## PROBLEM REQUIREMENTS
Every line of the material below must be repeated exactly.
══════════
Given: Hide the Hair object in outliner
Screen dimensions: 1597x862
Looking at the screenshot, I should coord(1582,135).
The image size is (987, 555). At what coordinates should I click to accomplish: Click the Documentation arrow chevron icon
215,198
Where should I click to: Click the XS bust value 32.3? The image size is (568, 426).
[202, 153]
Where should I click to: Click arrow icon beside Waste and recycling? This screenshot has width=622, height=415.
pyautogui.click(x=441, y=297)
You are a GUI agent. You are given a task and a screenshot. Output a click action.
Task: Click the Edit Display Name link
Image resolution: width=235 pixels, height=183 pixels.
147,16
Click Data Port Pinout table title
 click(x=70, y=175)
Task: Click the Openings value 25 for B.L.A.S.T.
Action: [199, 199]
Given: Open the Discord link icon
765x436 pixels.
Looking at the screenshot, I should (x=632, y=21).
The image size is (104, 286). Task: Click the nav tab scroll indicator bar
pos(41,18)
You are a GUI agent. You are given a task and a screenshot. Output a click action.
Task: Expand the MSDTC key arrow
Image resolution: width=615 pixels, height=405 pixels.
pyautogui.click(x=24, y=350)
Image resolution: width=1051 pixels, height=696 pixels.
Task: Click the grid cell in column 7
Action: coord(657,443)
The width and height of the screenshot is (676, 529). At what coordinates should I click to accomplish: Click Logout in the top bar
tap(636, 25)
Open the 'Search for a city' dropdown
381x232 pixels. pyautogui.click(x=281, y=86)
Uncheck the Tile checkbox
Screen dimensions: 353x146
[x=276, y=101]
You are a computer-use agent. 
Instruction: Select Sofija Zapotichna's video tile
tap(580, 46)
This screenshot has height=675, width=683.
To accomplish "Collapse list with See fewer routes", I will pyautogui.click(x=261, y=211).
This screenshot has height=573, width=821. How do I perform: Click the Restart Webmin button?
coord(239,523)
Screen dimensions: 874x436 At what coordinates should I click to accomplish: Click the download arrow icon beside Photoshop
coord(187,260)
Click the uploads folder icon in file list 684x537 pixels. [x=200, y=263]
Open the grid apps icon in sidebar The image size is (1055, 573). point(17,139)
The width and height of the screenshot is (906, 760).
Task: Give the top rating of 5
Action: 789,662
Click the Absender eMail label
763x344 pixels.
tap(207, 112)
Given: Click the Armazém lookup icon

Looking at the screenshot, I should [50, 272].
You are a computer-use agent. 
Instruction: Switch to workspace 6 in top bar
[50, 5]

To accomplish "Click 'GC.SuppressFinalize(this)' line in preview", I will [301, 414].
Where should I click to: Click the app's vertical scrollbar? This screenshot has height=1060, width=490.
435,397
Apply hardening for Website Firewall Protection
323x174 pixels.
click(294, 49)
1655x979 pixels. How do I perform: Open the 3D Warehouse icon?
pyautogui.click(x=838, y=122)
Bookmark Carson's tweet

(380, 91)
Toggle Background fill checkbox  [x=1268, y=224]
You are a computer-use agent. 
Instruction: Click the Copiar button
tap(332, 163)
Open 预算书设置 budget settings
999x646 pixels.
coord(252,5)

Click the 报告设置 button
══════════
## RESPONSE
Given: Hide the Hair object in outliner
Screen dimensions: 1597x862
Looking at the screenshot, I should coord(1582,135).
The image size is (987, 555). At what coordinates should I click to accomplish: Click the Documentation arrow chevron icon
215,198
Where should I click to: Click the XS bust value 32.3? The image size is (568, 426).
[202, 153]
Where should I click to: Click arrow icon beside Waste and recycling? This screenshot has width=622, height=415.
pyautogui.click(x=441, y=297)
You are a GUI agent. You are given a task and a screenshot. Output a click action.
Task: Click the Edit Display Name link
Image resolution: width=235 pixels, height=183 pixels.
147,16
Click Data Port Pinout table title
 click(x=70, y=175)
Task: Click the Openings value 25 for B.L.A.S.T.
Action: [199, 199]
Given: Open the Discord link icon
765x436 pixels.
Looking at the screenshot, I should (x=632, y=21).
The image size is (104, 286). Task: Click the nav tab scroll indicator bar
pos(41,18)
You are a GUI agent. You are given a task and a screenshot. Output a click action.
Task: Expand the MSDTC key arrow
Image resolution: width=615 pixels, height=405 pixels.
pyautogui.click(x=24, y=350)
Image resolution: width=1051 pixels, height=696 pixels.
Task: Click the grid cell in column 7
Action: coord(657,443)
The width and height of the screenshot is (676, 529). At what coordinates should I click to accomplish: Click Logout in the top bar
tap(636, 25)
Open the 'Search for a city' dropdown
381x232 pixels. pyautogui.click(x=281, y=86)
Uncheck the Tile checkbox
Screen dimensions: 353x146
[x=276, y=101]
You are a computer-use agent. 
Instruction: Select Sofija Zapotichna's video tile
tap(580, 46)
This screenshot has height=675, width=683.
To accomplish "Collapse list with See fewer routes", I will pyautogui.click(x=261, y=211).
This screenshot has height=573, width=821. How do I perform: Click the Restart Webmin button?
coord(239,523)
Screen dimensions: 874x436 At what coordinates should I click to accomplish: Click the download arrow icon beside Photoshop
coord(187,260)
Click the uploads folder icon in file list 684x537 pixels. [x=200, y=263]
Open the grid apps icon in sidebar The image size is (1055, 573). point(17,139)
The width and height of the screenshot is (906, 760).
Task: Give the top rating of 5
Action: 789,662
Click the Absender eMail label
763x344 pixels.
tap(207, 112)
Given: Click the Armazém lookup icon

Looking at the screenshot, I should [50, 272].
You are a computer-use agent. 
Instruction: Switch to workspace 6 in top bar
[50, 5]

To accomplish "Click 'GC.SuppressFinalize(this)' line in preview", I will [301, 414].
Where should I click to: Click the app's vertical scrollbar? This screenshot has height=1060, width=490.
435,397
Apply hardening for Website Firewall Protection
323x174 pixels.
click(294, 49)
1655x979 pixels. How do I perform: Open the 3D Warehouse icon?
pyautogui.click(x=838, y=122)
Bookmark Carson's tweet

(380, 91)
Toggle Background fill checkbox  [x=1268, y=224]
You are a computer-use agent. 
Instruction: Click the Copiar button
tap(332, 163)
Open 预算书设置 budget settings
999x646 pixels.
coord(252,5)

Click the 报告设置 button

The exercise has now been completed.